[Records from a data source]
========================================
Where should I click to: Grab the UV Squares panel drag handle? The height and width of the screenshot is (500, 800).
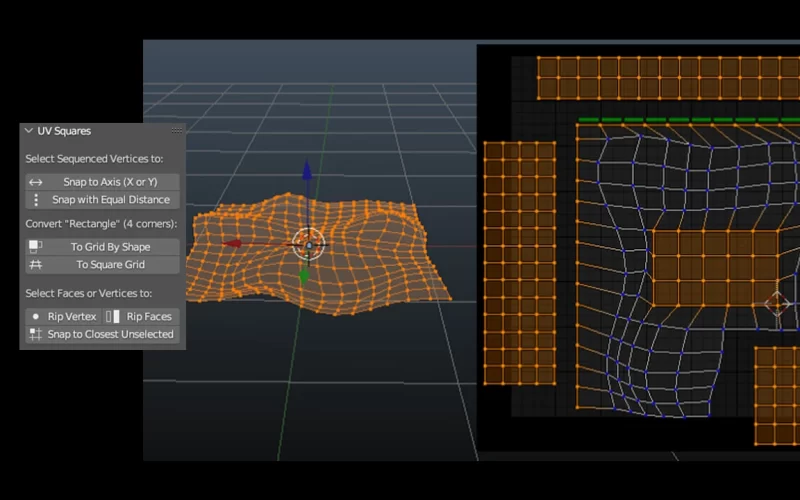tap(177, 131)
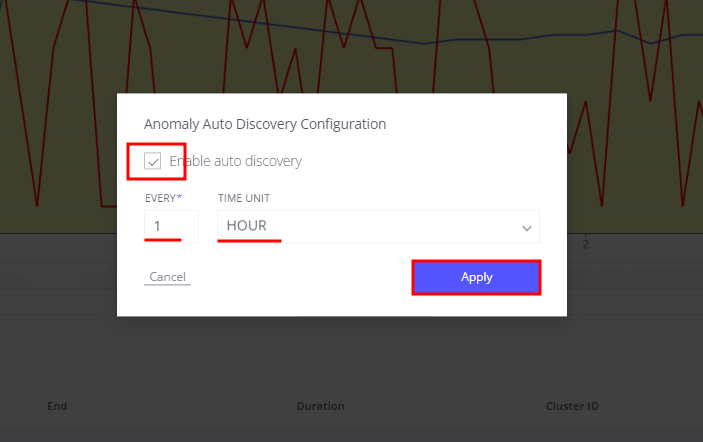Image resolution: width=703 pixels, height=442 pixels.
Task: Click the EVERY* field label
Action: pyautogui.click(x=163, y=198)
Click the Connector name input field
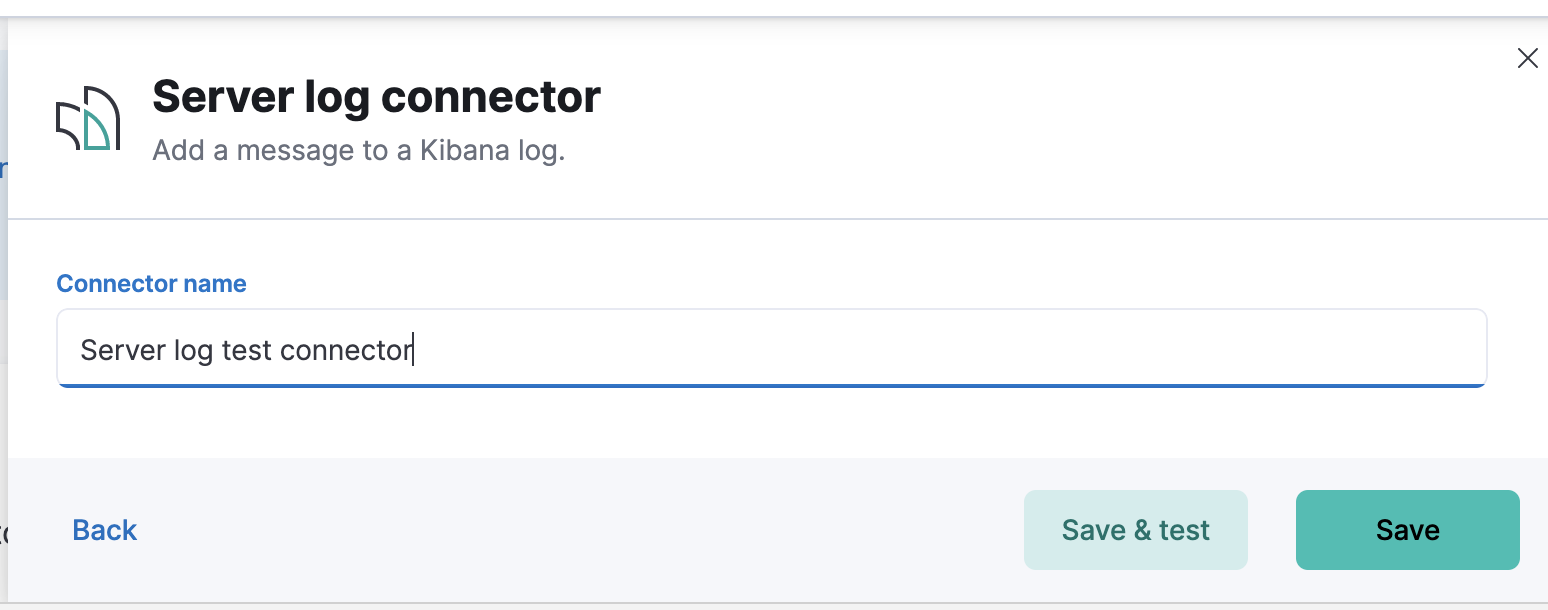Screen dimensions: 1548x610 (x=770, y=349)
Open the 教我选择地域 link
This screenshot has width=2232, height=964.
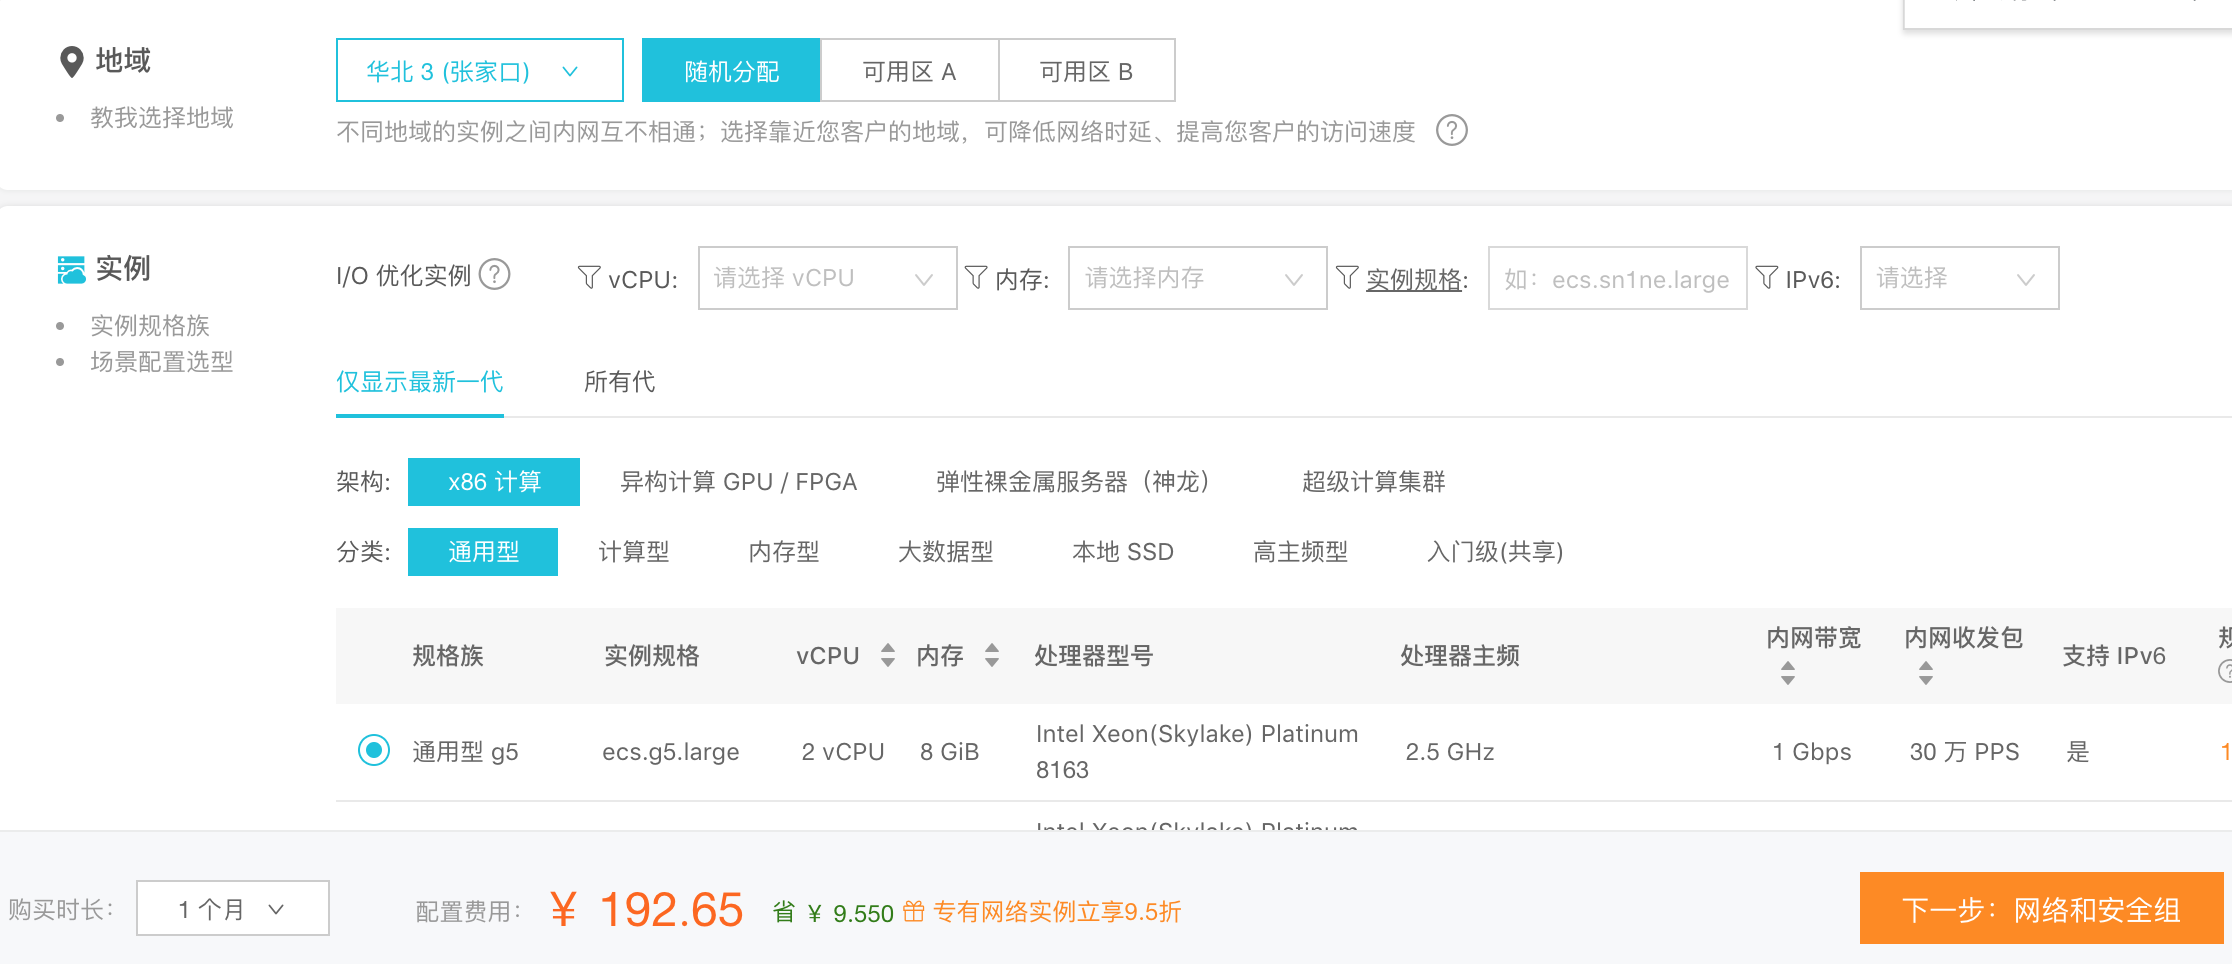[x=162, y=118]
========================================
WHAT THE TASK ASKS » The result should be every line of the data, reproduced exactly, with the images removed.

OUTPUT FOR THIS EXERCISE »
Where should I click to: Grab the UV Squares panel drag handle? The height and width of the screenshot is (500, 800).
tap(177, 131)
Image resolution: width=703 pixels, height=442 pixels.
Task: Click the EVERY* field label
Action: pyautogui.click(x=163, y=198)
Click the Connector name input field
Screen dimensions: 1548x610 (x=770, y=349)
Open the 教我选择地域 link
This screenshot has width=2232, height=964.
[x=162, y=118]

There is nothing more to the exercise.